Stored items
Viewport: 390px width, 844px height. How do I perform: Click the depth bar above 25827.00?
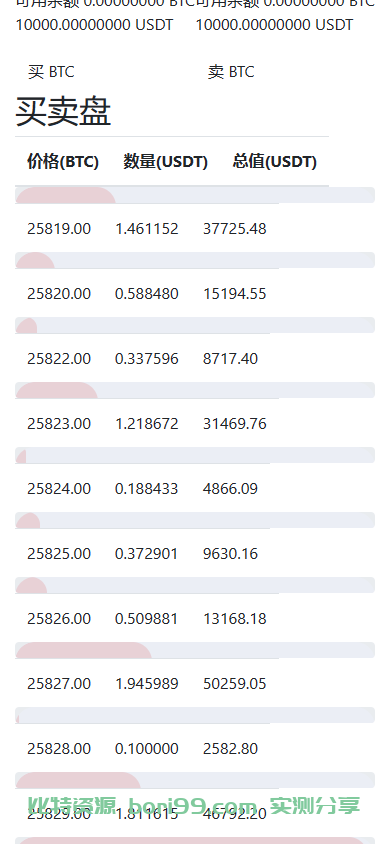pyautogui.click(x=195, y=650)
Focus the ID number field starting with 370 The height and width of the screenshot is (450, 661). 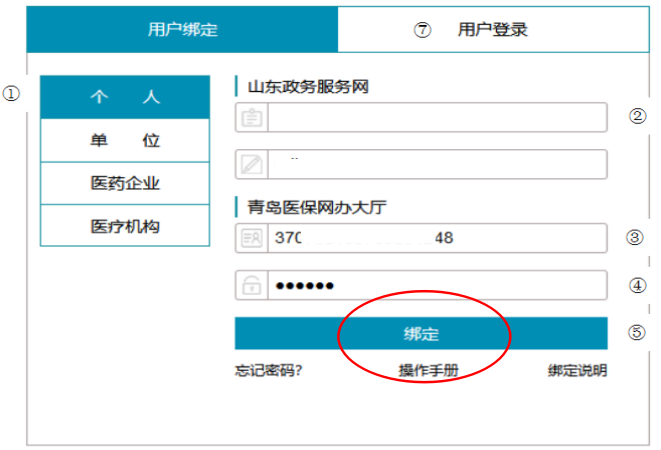pos(436,238)
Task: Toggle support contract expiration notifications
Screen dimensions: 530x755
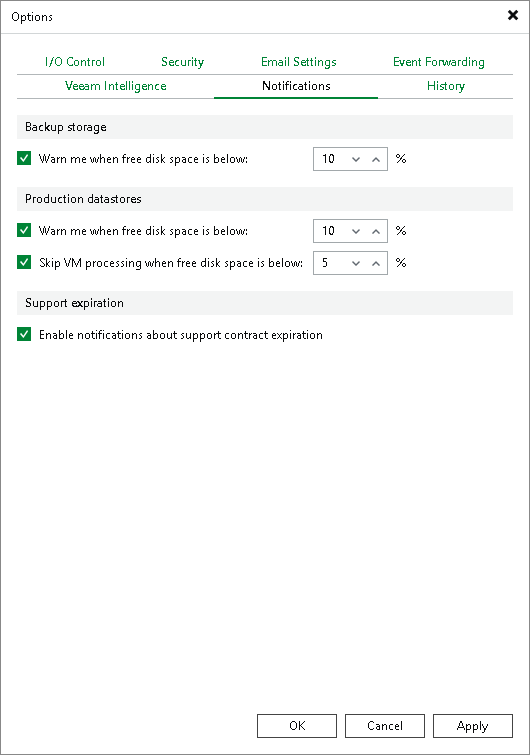Action: (x=24, y=334)
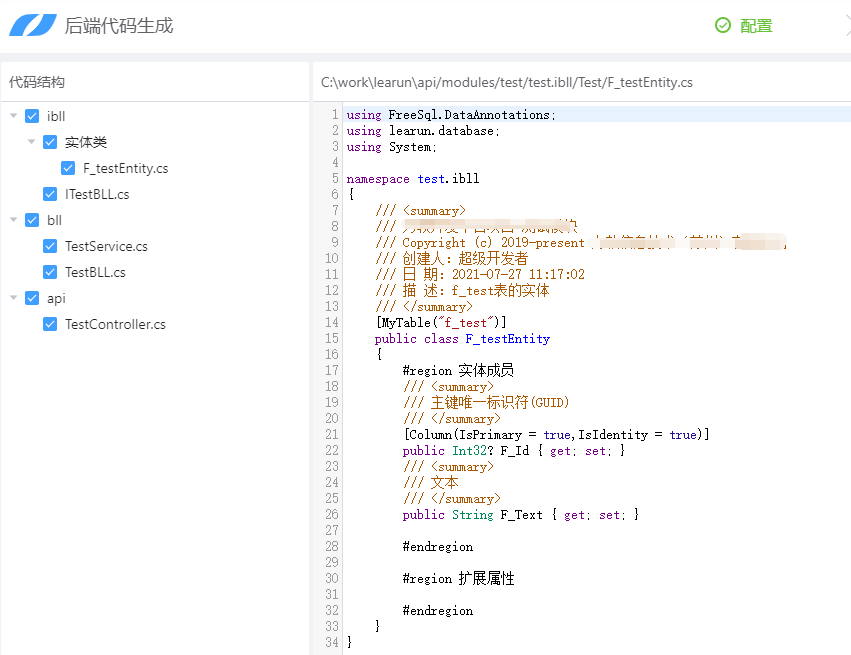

Problem to solve
Leaving out the pictures, please transcribe exactly the lines from the one that holds "Task: Toggle support" through the last line of the entries above, both included.

Solution for this problem
Task: Toggle support contract expiration notifications
Screen dimensions: 530x755
Action: (x=24, y=334)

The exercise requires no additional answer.